Or is the idea of such a library utopian in a negative sense—that is, unrealistic, quixotic? I would answer No, for the following reasons:

• Google, in digitizing large numbers of books and making many of them available online, has demonstrated its feasibility. True, Google is a commercial operation, which puts corporate profit ahead of the public good, but it is also a success story with a lesson to be learned: we can mobilize the technology and master the logistics that are necessary to digitize the holdings of our research libraries on an enormous scale.

• A coalition of libraries could be created to provide most of the books readers would want.

• A coalition of foundations, universities, and other nonprofit organizations could be formed to cover the costs.

• A central organization could be designed to handle the problems of coordination, processing, and preservation.

I don’t want to minimize those problems, but I think we should approach them with a can-do spirit. After all, we have acquired a great deal of experience with digitization. Every research library has developed digital projects, some of them on a very large scale. And libraries have cooperated with one another and with outside agencies in all sorts of initiatives that could be useful and instructive in the creation of a National Digital Library. Think of HathiTrust, the Internet Archive, the Knowledge Commons Initiative, the California Digital Library, the Digital Library Federation, the National Digital Information Infrastructure and Preservation Program, and other nonprofit enterprises. They have opened many routes toward what could be a common goal. I hope that we can arrive at a consensus about the general nature of that goal; and whatever our differences, I don’t think we should be deterred by misplaced worries about feasibility. We have enough expertise and experience to get the job done.

Moreover, we can learn from the experience of other countries. Virtually every developed country has launched some kind of national digital library, and many developing countries are doing the same. They have worked through all sorts of problems and have arrived at viable solutions. If they have not come up with one model that fits countries of all sizes, they have demonstrated that the idea of a national digital library can be put into practice. It is not just true but tried.

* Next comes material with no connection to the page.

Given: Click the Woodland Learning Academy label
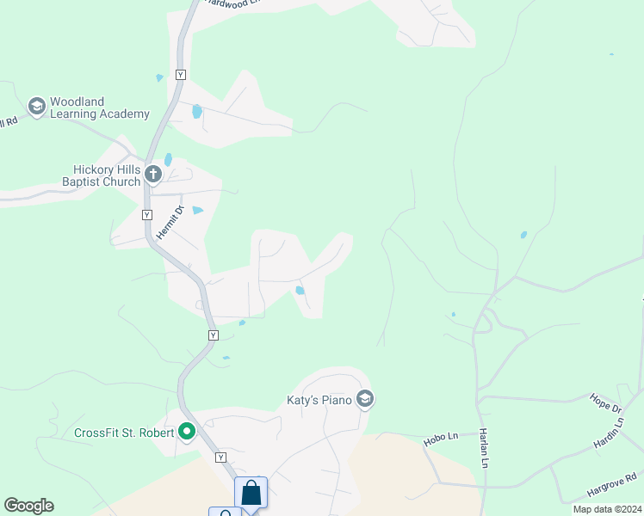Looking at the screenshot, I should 100,108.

Here at Harvard, we have conducted a preliminary survey of the projects underway in other nations. We have even located an incipient NDL in Mongolia. The Dutch are now digitizing every Dutch book, pamphlet, and newspaper produced from 1470 to the present. President Sarkozy of France announced last November that he would make f750 million available to digitize the nation’s cultural “patrimony.” And the Japanese Diet voted 12.6 billion yen for a two-year crash program to digitize their entire national library. If the Netherlands, France, and Japan can do it, why can’t the United States?

I propose that we dismiss the notion that a National Digital Library of America is far-fetched, and that we concentrate instead on what we can learn from others about issues such as: How can we deal with the problem of copyright and of orphan books, i.e., books whose copyright holders can’t be located? How can we cope with the complexities of metadata—that is, catalog-type information necessary to locate digital texts in the ever-changing environment of cyberspace? How can we find funding and develop a business plan that will resolve the long-term difficulties of collection management and preservation? I hope this meeting will provide an opportunity to discuss these “how” questions.

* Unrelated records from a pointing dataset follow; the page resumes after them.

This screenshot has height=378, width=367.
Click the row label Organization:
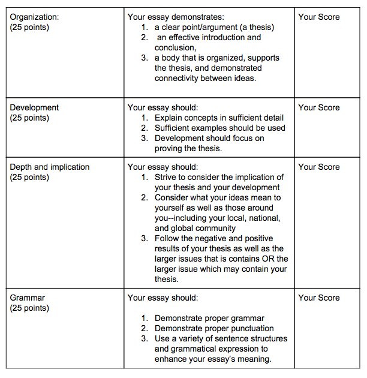point(34,17)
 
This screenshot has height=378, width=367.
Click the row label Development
point(34,107)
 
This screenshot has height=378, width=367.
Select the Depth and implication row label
point(50,167)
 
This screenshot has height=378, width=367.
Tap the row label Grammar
point(28,298)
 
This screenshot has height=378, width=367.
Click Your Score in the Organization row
point(318,17)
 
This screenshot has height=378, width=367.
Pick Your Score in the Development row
point(318,107)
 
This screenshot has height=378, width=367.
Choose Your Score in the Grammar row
point(318,298)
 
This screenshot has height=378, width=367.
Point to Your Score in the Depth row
point(318,167)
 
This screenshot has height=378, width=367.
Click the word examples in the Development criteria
point(214,128)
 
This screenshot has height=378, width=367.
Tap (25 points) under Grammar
point(29,308)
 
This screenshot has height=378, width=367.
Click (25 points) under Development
point(29,118)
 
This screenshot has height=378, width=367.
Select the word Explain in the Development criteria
point(169,118)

But above all I hope that it will promote the general goal of providing the American people with the kind of library they deserve, the kind that meets the needs of the twenty-first century. We can equip the smallest junior college in Alabama and the remotest high school in North Dakota with the greatest library the world has ever known. We can open that library to the rest of the world, exercising a kind of “soft power” that will increase respect for the United States worldwide. By creating a National Digital Library, we can make our fellow citizens active members of an international Republic of Letters, and we can strengthen the bonds of citizenship at home. We can find the money and the skill, but can we find the will? That is the question that I would like to put at the outset of this meeting and that I hope will be answered at the end.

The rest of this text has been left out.